I had only one more card to play, but it was my high trump. “Let’s make a deal. You give me the specifics about when and where you’re going to pick up the disk and I tell you who Arita Almiras is.”
Russet went silent. Then: “There’s no way you could know—”
I hadn’t planned to put the spotlight on my theory so soon. However, as someone recently reminded me, opportunity is lost with ease. “Arita Almiras is Abraham Arcontius.”
“That’s impossible!” Russet shouted.
“I’m not one hundred percent sure,” I admitted. “But I’ve enough evidence to make a pretty strong case.”
There was an uncharacteristic rattle in Russet’s voice. “You don’t understand—Arcontius doesn’t have anything to do with the Almiras Society.”
“Why? Because he’s Arthur Silverstein’s trusted sidekick?”
“That’s not the—”
“He’s a mole,” I interrupted. “The fox in Silverstein’s chicken coop. Think about it. Arcontius intercepts information sent to Silverstein by his pro-choice friends and then uses it to map out his own society’s game plan.”

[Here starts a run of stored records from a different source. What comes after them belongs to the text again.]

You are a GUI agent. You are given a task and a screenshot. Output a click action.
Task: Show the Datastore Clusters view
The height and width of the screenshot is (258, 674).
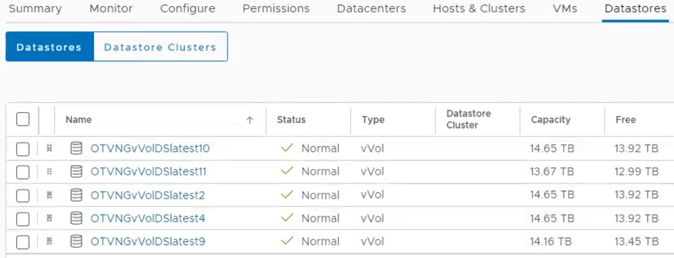click(x=160, y=47)
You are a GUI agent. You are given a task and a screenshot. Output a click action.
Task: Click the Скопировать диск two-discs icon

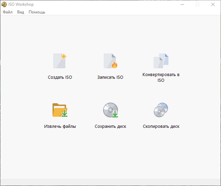click(161, 110)
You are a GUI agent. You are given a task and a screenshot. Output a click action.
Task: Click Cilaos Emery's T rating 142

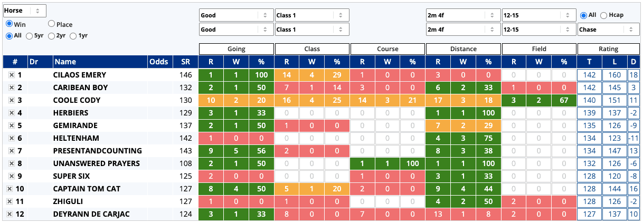590,75
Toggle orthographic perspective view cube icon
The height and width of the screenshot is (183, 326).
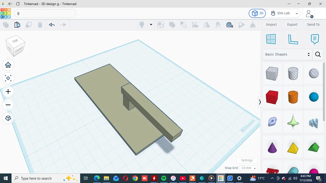(8, 118)
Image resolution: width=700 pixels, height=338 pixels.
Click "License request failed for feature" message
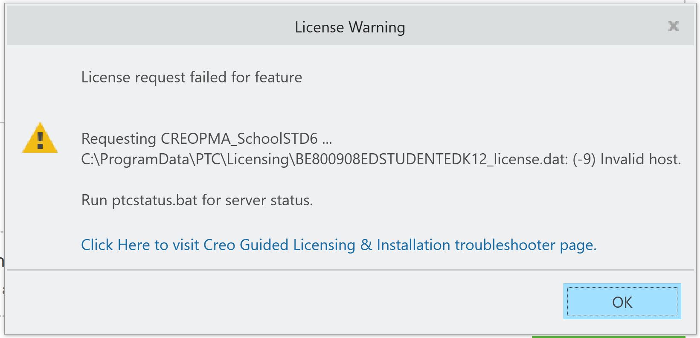pyautogui.click(x=192, y=77)
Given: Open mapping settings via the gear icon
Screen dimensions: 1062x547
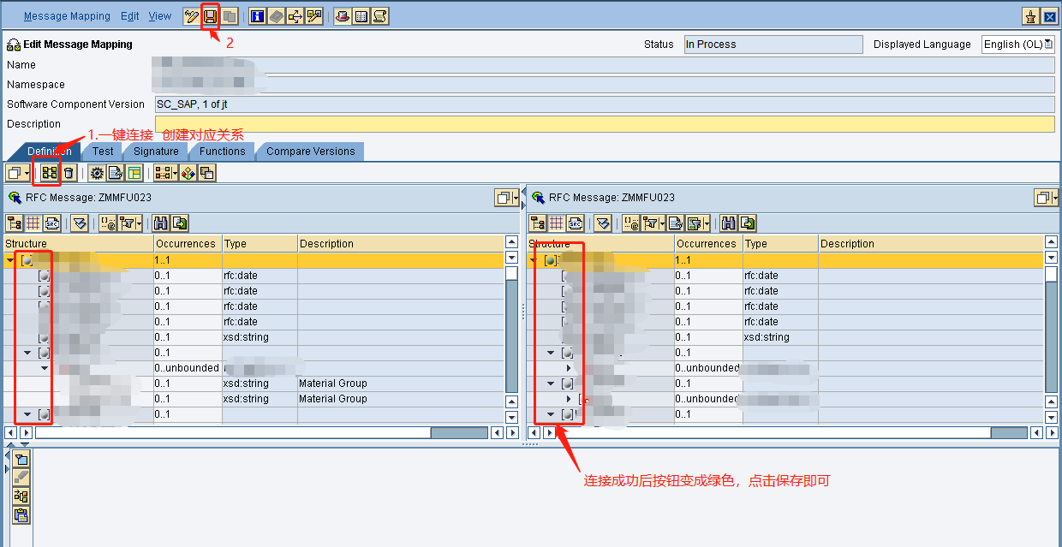Looking at the screenshot, I should pyautogui.click(x=95, y=172).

Russet said nothing, apparently weighing my words. When she resumed the conversation, her words were missing their usual sharp edge. “What are you planning to do—expose him?”
“I want Miklos Zeusenoerdorf freed,” I said. “If Arcontius gets outted in the process, so be it.”
Russet took a deep breath. “I’ll call you later this morning. There are people I need to talk to before we continue.”
Chapter 21
While waiting for my second conversation of the day with Judith Russet, I called Yigal Rosenblatt’s cell and was bounced into the lawyer’s voice mailbox—again. I left a message reminding him that if Twyla wasn’t gainfully employed by Universal Orlando on Monday at nine a.m., he would be learning a lot about radical reconstructive surgery.
Shortly before noon, Russet was back on the phone. What I heard was a woman who sounded like she had her moxie extracted.